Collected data
+ + + +

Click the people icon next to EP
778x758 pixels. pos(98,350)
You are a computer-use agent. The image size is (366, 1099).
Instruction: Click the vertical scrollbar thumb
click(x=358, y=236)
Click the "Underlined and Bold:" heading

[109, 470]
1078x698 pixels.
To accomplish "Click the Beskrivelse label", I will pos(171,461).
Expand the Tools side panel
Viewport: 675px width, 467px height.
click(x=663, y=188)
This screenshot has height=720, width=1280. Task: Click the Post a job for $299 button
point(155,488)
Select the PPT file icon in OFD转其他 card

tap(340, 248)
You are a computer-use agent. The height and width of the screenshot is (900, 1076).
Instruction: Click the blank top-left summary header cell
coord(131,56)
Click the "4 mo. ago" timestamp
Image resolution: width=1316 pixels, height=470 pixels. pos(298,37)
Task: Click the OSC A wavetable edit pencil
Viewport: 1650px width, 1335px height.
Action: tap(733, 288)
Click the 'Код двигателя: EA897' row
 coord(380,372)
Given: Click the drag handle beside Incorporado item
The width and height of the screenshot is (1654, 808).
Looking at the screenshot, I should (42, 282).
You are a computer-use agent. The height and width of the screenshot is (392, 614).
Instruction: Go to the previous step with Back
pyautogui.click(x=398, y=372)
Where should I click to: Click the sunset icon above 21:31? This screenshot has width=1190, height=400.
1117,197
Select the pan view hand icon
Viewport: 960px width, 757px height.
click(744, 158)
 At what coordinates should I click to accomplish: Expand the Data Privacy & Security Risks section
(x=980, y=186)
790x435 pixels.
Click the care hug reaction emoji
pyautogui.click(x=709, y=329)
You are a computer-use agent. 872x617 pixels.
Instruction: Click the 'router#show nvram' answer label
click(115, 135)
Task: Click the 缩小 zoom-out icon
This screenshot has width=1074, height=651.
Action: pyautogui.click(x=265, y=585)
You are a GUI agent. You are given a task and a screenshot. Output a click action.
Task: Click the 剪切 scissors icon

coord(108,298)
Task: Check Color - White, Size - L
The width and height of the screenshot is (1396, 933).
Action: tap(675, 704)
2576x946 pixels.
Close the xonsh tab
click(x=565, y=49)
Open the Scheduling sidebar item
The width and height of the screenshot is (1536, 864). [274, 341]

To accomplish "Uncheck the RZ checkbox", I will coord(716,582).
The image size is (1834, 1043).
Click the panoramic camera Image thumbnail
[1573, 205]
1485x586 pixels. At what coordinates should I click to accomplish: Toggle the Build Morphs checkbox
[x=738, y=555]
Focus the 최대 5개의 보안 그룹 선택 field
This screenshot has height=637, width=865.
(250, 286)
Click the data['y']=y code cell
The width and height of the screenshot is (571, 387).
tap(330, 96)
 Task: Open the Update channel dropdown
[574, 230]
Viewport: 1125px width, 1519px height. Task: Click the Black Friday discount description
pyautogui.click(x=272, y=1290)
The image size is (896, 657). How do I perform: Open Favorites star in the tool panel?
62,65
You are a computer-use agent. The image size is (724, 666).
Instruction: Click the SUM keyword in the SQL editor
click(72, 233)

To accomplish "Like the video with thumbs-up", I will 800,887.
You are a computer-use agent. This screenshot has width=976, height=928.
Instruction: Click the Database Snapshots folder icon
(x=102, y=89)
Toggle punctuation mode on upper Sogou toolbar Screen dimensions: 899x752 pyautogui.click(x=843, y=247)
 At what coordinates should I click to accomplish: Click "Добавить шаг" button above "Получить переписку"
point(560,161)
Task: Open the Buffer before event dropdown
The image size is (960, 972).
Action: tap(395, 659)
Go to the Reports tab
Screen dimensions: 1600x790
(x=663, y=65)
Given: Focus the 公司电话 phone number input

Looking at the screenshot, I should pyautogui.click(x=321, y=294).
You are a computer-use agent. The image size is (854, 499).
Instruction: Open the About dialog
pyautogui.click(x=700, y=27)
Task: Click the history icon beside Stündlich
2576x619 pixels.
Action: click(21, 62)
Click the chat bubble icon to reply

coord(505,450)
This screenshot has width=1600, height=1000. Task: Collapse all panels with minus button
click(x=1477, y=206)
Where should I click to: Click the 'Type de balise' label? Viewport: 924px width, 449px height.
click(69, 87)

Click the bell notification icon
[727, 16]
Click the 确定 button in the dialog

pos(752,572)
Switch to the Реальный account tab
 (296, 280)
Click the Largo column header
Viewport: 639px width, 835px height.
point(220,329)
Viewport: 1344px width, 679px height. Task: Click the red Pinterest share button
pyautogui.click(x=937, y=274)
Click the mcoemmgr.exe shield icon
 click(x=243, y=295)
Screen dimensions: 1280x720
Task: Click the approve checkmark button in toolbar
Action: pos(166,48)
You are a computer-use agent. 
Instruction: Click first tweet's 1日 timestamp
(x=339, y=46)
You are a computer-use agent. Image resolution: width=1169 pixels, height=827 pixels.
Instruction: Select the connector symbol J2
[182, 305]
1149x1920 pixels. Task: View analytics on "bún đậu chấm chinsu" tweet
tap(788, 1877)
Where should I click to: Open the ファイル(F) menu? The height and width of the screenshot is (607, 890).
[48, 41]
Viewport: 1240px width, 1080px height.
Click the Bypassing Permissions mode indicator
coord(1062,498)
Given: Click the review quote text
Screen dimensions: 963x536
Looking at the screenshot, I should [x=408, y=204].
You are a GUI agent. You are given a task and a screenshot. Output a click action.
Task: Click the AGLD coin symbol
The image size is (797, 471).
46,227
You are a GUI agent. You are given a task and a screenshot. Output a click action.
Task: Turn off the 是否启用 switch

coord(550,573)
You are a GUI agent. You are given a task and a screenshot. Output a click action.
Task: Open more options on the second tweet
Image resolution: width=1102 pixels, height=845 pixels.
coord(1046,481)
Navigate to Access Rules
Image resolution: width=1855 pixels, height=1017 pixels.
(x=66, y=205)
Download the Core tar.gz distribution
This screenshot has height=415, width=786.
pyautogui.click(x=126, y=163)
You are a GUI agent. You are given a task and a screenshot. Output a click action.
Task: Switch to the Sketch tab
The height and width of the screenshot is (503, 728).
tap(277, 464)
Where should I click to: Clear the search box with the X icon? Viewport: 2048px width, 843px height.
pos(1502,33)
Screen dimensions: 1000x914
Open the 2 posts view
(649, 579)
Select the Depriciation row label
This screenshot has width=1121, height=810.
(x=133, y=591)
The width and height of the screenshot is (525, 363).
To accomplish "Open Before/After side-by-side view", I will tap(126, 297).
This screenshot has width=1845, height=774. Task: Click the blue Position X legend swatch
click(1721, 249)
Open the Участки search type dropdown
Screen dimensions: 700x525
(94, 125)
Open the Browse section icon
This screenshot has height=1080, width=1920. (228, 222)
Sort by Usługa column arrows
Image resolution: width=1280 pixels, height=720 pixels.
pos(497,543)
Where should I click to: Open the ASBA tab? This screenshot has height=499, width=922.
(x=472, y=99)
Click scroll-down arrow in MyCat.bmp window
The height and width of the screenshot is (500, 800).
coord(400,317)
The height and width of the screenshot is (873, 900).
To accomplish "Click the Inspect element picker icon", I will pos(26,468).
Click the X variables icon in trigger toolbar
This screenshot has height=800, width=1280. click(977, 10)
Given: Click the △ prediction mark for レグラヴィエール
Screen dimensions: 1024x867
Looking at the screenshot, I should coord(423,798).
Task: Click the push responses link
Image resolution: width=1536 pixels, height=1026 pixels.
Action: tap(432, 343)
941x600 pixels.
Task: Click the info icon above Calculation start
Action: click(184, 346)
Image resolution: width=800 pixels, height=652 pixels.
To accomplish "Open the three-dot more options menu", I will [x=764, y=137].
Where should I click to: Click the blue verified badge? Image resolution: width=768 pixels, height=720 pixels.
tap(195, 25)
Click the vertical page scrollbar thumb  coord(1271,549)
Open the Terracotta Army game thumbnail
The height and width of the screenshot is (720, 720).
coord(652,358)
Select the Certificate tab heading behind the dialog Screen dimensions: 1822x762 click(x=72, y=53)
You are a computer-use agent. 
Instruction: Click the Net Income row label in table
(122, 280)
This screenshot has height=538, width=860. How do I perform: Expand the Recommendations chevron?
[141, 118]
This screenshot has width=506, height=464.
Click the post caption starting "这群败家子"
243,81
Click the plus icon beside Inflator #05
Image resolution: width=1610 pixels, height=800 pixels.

+ + + +

Each line of the entries above that contains "more" is to be copied.

◆ TASK ANSWER ◆
Task: Open more options on the second tweet
To accomplish "Open the three-dot more options menu", I will [x=764, y=137].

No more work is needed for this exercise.